--- Consigne 1 ---
D'après le texte sur le proverbe du sorcier, dans quelles traditions d'Afrique de l'Ouest ce proverbe s'inscrit-il notamment ?
--- Consigne 2 ---
Citez fidèlement le texte sur le proverbe du sorcier, depuis « Signification » jusqu'à « le long terme. ».

--- Extrait retenu ---
++++++++
Ce proverbe rappelle que la violence et la trahison ne construisent jamais un héritage durable.
Dans les sociétés africaines traditionnelles, l’héritage ne se limite pas aux biens matériels. Il englobe l’honneur, la mémoire, la légitimité et la continuité familiale ou sociale. Le sorcier, figure symbolique du mal caché, de la manipulation et de la destruction, peut nuire, effrayer ou même éliminer, mais il reste exclu de la transmission. Autrement dit, on peut s’imposer par la peur, mais on ne s’inscrit pas dans l’histoire par la violence. Ce proverbe oppose la force brutale à la légitimité morale : seule la droiture permet de recevoir et de transmettre.
Origine
Ce proverbe appartient à la sagesse orale d’Afrique de l’Ouest, notamment dans les traditions mandingues, akan et voltaïques, où la notion d’héritage est liée à la probité, à la lignée et à la reconnaissance communautaire. Le « sorcier » n’y désigne pas seulement un praticien occulte, mais toute personne qui agit par ruse, nuisance ou injustice pour parvenir à ses fins.
Signification
Le proverbe signifie que la violence ne donne pas de droits, que la peur ne crée pas de légitimité, que celui qui détruit ne peut pas bâtir, que l’héritage véritable repose sur la confiance et l’honneur, et que les gains obtenus par le mal sont toujours stériles sur le long terme.
« Le sorcier tue, mais n’hérite jamais » enseigne que le pouvoir sans morale ne survit pas. On peut conquérir par la force, mais on ne transmet que par la justice. Là où la violence ferme les chemins, l’intégrité seule ouvre l’avenir.
++++++++
--- Contenu des données ---
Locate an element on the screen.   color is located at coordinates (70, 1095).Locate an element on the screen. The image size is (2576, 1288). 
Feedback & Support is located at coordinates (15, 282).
++++++++
--- Réponse 1 ---
Dans les traditions mandingues, akan et voltaïques.

--- Réponse 2 ---
Signification
Le proverbe signifie que la violence ne donne pas de droits, que la peur ne crée pas de légitimité, que celui qui détruit ne peut pas bâtir, que l’héritage véritable repose sur la confiance et l’honneur, et que les gains obtenus par le mal sont toujours stériles sur le long terme.